Pulizie di primavera nello spazio

Sono indispensabili per la comunicazione, per la ricerca o per le previsioni del tempo. Indubbiamente, i satelliti contribuiscono in molti modi a migliorare le nostre vite. Pre-sto, però, ce ne saranno troppi. E smaltirli non è affatto un'impresa facile. Ma forse, in un prossimo futuro, potrebbero semplicemente gonfiare le vele e sparire.

Nello spazio si comincia a stare stretti. Sempre più satelliti orbitano a bassa quota intorno alla Terra.
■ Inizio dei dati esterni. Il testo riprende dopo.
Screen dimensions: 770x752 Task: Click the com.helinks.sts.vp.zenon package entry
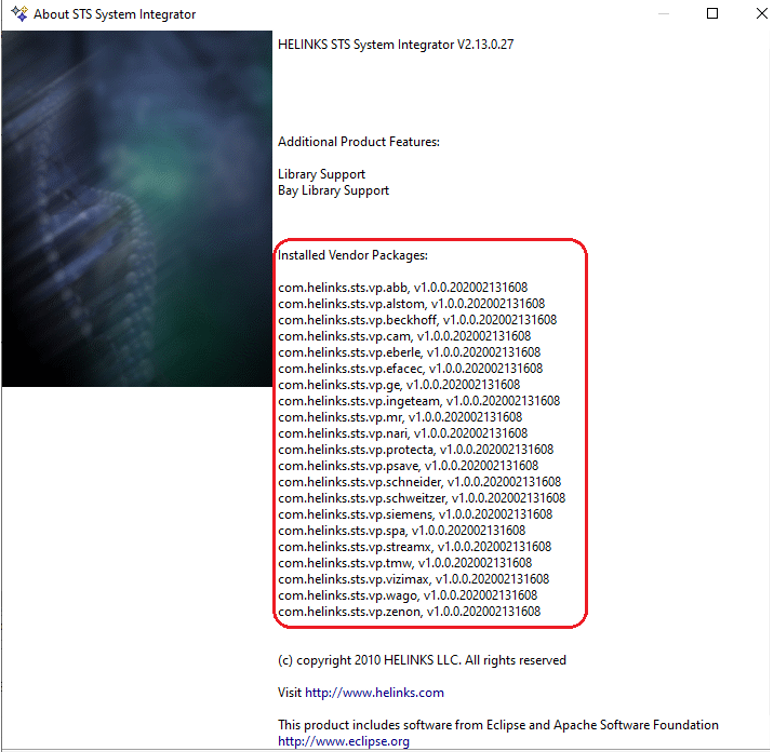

Ad essi si aggiungono migliaia di relitti e frammenti di missili e vecchi satelliti ormai in disuso. Con questo crescente affollamento aumenta rapidamente anche il pericolo di collisioni, con rischi di danni milionari. Non c'è quindi da stupirsi se l'ESA, l'Agenzia Spaziale Europea, durante una conferenza sui detriti spaziali si è prefissa come obiettivo la rimozione di macerie dal cosmo e il sostegno attivo alle ricerche sul “deorbiting” (recu-pero di oggetti dalla loro orbita) dei satelliti.

Una possibile soluzione arriva dalla Gran Bretagna, dal Centro di Astronomia dell'Università del Surrey (SSC). L'idea è semplice: in futuro i satelliti verranno dotati di grandi vele, che una volta terminata la missione entro 25 anni potrebbero essere in grado di riportarli indietro e causare la loro distruzione a contatto con l'atmosfera terrestre. Le vele sfrutterebbero la resistenza dell'atmosfera residua presente fino a 600 km di altezza.

Struttura in carbonio per stabilizzare la vela

La vela progettata nel Surrey, chiamata “InflateSail”, misura 5 metri per 5 ed è realizzata in una pellicola di materiale plastico ad alte prestazioni. Il modulo che la contiene è più piccolo di una scatola da scarpe e pesa soltanto due chili. Questa particolare applicazione richiede però una tecnologia non solamente leggera, ma anche non eccessivamente costosa e soprattutto robusta. La vela, infatti, non prende parte alla missione vera e propria ma entra in funzione,solo quando il satellite è pronto per “andare in pensione”, vale a dire solo dopo dieci o anche vent'anni.Ed ecco cosa succede a questo punto: innanzi tutto si apre un piccolo albero gonfiabile. Poi la vela viene spiegata, mediante quattro traverse in carbonio che ne garantiscono la stabilità. Una volta aperta, la vela conduce il satellite sempre più vicino alla Terra, fino a farlo precipitare e bruciare a contatto con la nostra atmosfera. Con questo sistema, secondo i calcoli degli ingegneri, sarebbe possibile ripulire il cielo da oggetti pesanti fino a 700 kg.

Anni di esperienza nelle missioni spaziali

Per il posizionamento della vela viene utilizzato un motore brushless EC-max di maxon, combinato con un riduttore planetario GP 16 con componenti in ceramica per garantire una lunga durata di servizio e un'elevata resistenza alla corrosione. L'azionamento da 16 milli-metri di diametro soddisfa i requisiti più elevati ed è adatto anche per il funzionamento nello spazio. maxon può contare qui sulla sua pluriennale esperienza nel settore aerospaziale, acquisita ad esempio con le missioni su Marte o per il programma SpaceX.

Andrew Viquerat, addetto alla ricerca dell'SSC, afferma in proposito: “Collaboriamo già da anni con maxon e continueremo a farlo. L'affidabilità dei prodotti sarebbe già un motivo sufficiente. In più, i nostri partner di maxon sono sempre estremamente disponibili e interessati a ogni novità, anche di fronte alle richieste più insolite.”

Appuntamento all'anno prossimo per il primo test

Il funzionamento del sistema InflateSail lo si potrà testare, quando verrà lanciato nello spazio come parte del progetto sui nanosatelliti QB50. In questo caso, la vela fungerà inizialmente da azionamento e farà avanzare il satellite con l'ausilio dei venti solari. Solo dopo un anno verrà avviata la manovra di caduta e distruzione controllata. Il successo della missione potrebbe condurre in tempi brevi allo sfruttamento commerciale del progetto, offrendo un importante contributo per cieli più puliti lassù in alto sopra le nostre teste.